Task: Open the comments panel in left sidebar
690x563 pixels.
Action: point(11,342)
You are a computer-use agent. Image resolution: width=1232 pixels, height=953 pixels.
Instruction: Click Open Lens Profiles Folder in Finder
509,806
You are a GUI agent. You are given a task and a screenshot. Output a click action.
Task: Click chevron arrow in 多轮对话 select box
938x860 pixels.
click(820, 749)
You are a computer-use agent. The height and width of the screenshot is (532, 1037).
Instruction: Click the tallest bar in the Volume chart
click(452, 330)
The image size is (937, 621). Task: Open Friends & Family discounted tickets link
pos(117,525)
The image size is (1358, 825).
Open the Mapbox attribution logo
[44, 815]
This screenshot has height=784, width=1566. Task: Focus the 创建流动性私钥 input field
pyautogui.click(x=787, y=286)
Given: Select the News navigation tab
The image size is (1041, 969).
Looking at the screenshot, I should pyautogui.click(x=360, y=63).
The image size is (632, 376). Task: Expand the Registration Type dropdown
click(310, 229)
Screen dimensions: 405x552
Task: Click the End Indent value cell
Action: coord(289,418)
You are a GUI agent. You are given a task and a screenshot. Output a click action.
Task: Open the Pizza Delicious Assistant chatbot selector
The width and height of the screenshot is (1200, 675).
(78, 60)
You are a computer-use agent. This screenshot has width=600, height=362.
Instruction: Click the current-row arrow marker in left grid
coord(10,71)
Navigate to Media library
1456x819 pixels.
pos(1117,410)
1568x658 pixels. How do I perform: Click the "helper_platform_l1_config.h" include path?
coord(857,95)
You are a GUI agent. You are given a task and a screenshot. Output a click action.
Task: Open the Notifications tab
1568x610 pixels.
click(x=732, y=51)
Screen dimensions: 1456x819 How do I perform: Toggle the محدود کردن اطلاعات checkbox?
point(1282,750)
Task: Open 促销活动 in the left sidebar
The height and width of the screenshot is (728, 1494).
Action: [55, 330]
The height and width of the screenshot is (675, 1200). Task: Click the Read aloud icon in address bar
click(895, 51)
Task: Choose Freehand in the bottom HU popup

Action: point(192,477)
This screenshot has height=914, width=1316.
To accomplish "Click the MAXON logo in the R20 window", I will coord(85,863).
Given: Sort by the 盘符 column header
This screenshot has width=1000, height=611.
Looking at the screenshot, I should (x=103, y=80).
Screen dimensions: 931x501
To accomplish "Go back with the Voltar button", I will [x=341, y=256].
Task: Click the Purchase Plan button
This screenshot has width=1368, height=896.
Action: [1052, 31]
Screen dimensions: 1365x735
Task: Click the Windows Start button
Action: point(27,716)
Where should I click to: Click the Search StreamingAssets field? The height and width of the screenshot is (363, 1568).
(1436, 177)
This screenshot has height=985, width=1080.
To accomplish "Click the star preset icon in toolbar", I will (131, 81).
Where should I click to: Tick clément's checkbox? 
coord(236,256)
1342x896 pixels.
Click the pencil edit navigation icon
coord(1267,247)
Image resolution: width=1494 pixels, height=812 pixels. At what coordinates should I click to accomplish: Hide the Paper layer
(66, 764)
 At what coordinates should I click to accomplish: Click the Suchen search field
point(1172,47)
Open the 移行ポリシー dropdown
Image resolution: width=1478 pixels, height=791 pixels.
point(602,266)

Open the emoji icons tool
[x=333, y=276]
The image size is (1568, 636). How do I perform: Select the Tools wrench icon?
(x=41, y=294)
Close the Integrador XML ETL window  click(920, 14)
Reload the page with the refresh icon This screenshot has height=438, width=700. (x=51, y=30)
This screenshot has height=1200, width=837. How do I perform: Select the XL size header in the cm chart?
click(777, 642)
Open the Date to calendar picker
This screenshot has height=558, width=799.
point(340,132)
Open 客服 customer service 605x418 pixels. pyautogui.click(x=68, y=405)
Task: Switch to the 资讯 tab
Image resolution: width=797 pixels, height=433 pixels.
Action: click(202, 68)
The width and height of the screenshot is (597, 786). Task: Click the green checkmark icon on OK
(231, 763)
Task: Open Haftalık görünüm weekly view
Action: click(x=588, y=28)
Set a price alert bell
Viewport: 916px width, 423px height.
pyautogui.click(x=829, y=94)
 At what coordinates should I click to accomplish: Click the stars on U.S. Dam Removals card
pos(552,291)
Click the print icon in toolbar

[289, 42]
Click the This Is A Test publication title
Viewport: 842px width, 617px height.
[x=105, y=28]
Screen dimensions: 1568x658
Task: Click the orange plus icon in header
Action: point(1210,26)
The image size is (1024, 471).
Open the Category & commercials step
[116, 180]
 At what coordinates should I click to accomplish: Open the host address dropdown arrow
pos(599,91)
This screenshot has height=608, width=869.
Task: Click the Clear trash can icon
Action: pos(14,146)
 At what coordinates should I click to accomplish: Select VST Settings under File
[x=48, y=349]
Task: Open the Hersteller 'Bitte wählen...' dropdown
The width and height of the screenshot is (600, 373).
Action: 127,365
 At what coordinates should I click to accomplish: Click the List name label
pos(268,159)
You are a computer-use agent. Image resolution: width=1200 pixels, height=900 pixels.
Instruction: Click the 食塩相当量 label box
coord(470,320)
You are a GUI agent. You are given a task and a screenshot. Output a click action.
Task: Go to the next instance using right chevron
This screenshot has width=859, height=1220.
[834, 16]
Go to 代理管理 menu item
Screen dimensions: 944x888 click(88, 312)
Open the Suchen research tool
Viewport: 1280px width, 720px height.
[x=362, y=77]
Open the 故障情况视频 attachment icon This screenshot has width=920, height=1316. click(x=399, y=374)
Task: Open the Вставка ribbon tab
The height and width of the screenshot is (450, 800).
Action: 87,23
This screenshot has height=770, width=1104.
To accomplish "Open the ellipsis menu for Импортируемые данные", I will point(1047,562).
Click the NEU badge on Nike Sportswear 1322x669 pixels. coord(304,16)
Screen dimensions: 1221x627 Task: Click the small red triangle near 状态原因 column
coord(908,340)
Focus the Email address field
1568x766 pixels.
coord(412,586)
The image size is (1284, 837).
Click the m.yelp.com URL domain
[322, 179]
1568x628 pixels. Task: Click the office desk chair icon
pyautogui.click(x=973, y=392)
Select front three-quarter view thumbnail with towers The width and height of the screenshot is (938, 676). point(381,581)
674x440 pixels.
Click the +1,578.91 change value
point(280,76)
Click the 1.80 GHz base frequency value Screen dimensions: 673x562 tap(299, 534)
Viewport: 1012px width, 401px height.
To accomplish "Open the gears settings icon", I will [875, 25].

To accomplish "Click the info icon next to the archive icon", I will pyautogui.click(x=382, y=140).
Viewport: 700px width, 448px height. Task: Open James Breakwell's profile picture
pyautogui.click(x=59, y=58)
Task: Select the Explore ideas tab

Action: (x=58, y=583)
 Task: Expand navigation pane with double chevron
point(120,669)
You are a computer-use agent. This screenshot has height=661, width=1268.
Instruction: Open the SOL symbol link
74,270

- [How to complete this task]:
Repeat all the material, keeping each line identical.

- [Answer space]:
Task: Open the comments panel in left sidebar
690x563 pixels.
Action: point(11,342)
You are a computer-use agent. Image resolution: width=1232 pixels, height=953 pixels.
Instruction: Click Open Lens Profiles Folder in Finder
509,806
You are a GUI agent. You are given a task and a screenshot. Output a click action.
Task: Click chevron arrow in 多轮对话 select box
938x860 pixels.
click(820, 749)
You are a computer-use agent. The height and width of the screenshot is (532, 1037).
Instruction: Click the tallest bar in the Volume chart
click(452, 330)
The image size is (937, 621). Task: Open Friends & Family discounted tickets link
pos(117,525)
The image size is (1358, 825).
Open the Mapbox attribution logo
[44, 815]
This screenshot has height=784, width=1566. Task: Focus the 创建流动性私钥 input field
pyautogui.click(x=787, y=286)
Given: Select the News navigation tab
The image size is (1041, 969).
Looking at the screenshot, I should pyautogui.click(x=360, y=63).
The image size is (632, 376). Task: Expand the Registration Type dropdown
click(310, 229)
Screen dimensions: 405x552
Task: Click the End Indent value cell
Action: coord(289,418)
You are a GUI agent. You are given a task and a screenshot. Output a click action.
Task: Open the Pizza Delicious Assistant chatbot selector
The width and height of the screenshot is (1200, 675).
(78, 60)
You are a computer-use agent. This screenshot has width=600, height=362.
Instruction: Click the current-row arrow marker in left grid
coord(10,71)
Navigate to Media library
1456x819 pixels.
pos(1117,410)
1568x658 pixels. How do I perform: Click the "helper_platform_l1_config.h" include path?
coord(857,95)
You are a GUI agent. You are given a task and a screenshot. Output a click action.
Task: Open the Notifications tab
1568x610 pixels.
click(x=732, y=51)
Screen dimensions: 1456x819 How do I perform: Toggle the محدود کردن اطلاعات checkbox?
point(1282,750)
Task: Open 促销活动 in the left sidebar
The height and width of the screenshot is (728, 1494).
Action: [55, 330]
The height and width of the screenshot is (675, 1200). Task: Click the Read aloud icon in address bar
click(895, 51)
Task: Choose Freehand in the bottom HU popup

Action: point(192,477)
This screenshot has height=914, width=1316.
To accomplish "Click the MAXON logo in the R20 window", I will coord(85,863).
Given: Sort by the 盘符 column header
This screenshot has width=1000, height=611.
Looking at the screenshot, I should (x=103, y=80).
Screen dimensions: 931x501
To accomplish "Go back with the Voltar button", I will [x=341, y=256].
Task: Click the Purchase Plan button
This screenshot has width=1368, height=896.
Action: [1052, 31]
Screen dimensions: 1365x735
Task: Click the Windows Start button
Action: point(27,716)
Where should I click to: Click the Search StreamingAssets field? The height and width of the screenshot is (363, 1568).
(1436, 177)
This screenshot has height=985, width=1080.
To accomplish "Click the star preset icon in toolbar", I will (131, 81).
Where should I click to: Tick clément's checkbox? 
coord(236,256)
1342x896 pixels.
Click the pencil edit navigation icon
coord(1267,247)
Image resolution: width=1494 pixels, height=812 pixels. At what coordinates should I click to accomplish: Hide the Paper layer
(66, 764)
 At what coordinates should I click to accomplish: Click the Suchen search field
point(1172,47)
Open the 移行ポリシー dropdown
Image resolution: width=1478 pixels, height=791 pixels.
point(602,266)

Open the emoji icons tool
[x=333, y=276]
The image size is (1568, 636). How do I perform: Select the Tools wrench icon?
(x=41, y=294)
Close the Integrador XML ETL window  click(920, 14)
Reload the page with the refresh icon This screenshot has height=438, width=700. (x=51, y=30)
This screenshot has height=1200, width=837. How do I perform: Select the XL size header in the cm chart?
click(777, 642)
Open the Date to calendar picker
This screenshot has height=558, width=799.
point(340,132)
Open 客服 customer service 605x418 pixels. pyautogui.click(x=68, y=405)
Task: Switch to the 资讯 tab
Image resolution: width=797 pixels, height=433 pixels.
Action: click(202, 68)
The width and height of the screenshot is (597, 786). Task: Click the green checkmark icon on OK
(231, 763)
Task: Open Haftalık görünüm weekly view
Action: click(x=588, y=28)
Set a price alert bell
Viewport: 916px width, 423px height.
pyautogui.click(x=829, y=94)
 At what coordinates should I click to accomplish: Click the stars on U.S. Dam Removals card
pos(552,291)
Click the print icon in toolbar

[289, 42]
Click the This Is A Test publication title
Viewport: 842px width, 617px height.
[x=105, y=28]
Screen dimensions: 1568x658
Task: Click the orange plus icon in header
Action: point(1210,26)
The image size is (1024, 471).
Open the Category & commercials step
[116, 180]
 At what coordinates should I click to accomplish: Open the host address dropdown arrow
pos(599,91)
This screenshot has height=608, width=869.
Task: Click the Clear trash can icon
Action: pos(14,146)
 At what coordinates should I click to accomplish: Select VST Settings under File
[x=48, y=349]
Task: Open the Hersteller 'Bitte wählen...' dropdown
The width and height of the screenshot is (600, 373).
Action: 127,365
 At what coordinates should I click to accomplish: Click the List name label
pos(268,159)
You are a computer-use agent. Image resolution: width=1200 pixels, height=900 pixels.
Instruction: Click the 食塩相当量 label box
coord(470,320)
You are a GUI agent. You are given a task and a screenshot. Output a click action.
Task: Go to the next instance using right chevron
This screenshot has width=859, height=1220.
[834, 16]
Go to 代理管理 menu item
Screen dimensions: 944x888 click(88, 312)
Open the Suchen research tool
Viewport: 1280px width, 720px height.
[x=362, y=77]
Open the 故障情况视频 attachment icon This screenshot has width=920, height=1316. click(x=399, y=374)
Task: Open the Вставка ribbon tab
The height and width of the screenshot is (450, 800).
Action: 87,23
This screenshot has height=770, width=1104.
To accomplish "Open the ellipsis menu for Импортируемые данные", I will point(1047,562).
Click the NEU badge on Nike Sportswear 1322x669 pixels. coord(304,16)
Screen dimensions: 1221x627 Task: Click the small red triangle near 状态原因 column
coord(908,340)
Focus the Email address field
1568x766 pixels.
coord(412,586)
The image size is (1284, 837).
Click the m.yelp.com URL domain
[322, 179]
1568x628 pixels. Task: Click the office desk chair icon
pyautogui.click(x=973, y=392)
Select front three-quarter view thumbnail with towers The width and height of the screenshot is (938, 676). point(381,581)
674x440 pixels.
Click the +1,578.91 change value
point(280,76)
Click the 1.80 GHz base frequency value Screen dimensions: 673x562 tap(299, 534)
Viewport: 1012px width, 401px height.
To accomplish "Open the gears settings icon", I will [875, 25].

To accomplish "Click the info icon next to the archive icon", I will pyautogui.click(x=382, y=140).
Viewport: 700px width, 448px height. Task: Open James Breakwell's profile picture
pyautogui.click(x=59, y=58)
Task: Select the Explore ideas tab

Action: (x=58, y=583)
 Task: Expand navigation pane with double chevron
point(120,669)
You are a computer-use agent. This screenshot has height=661, width=1268.
Instruction: Open the SOL symbol link
74,270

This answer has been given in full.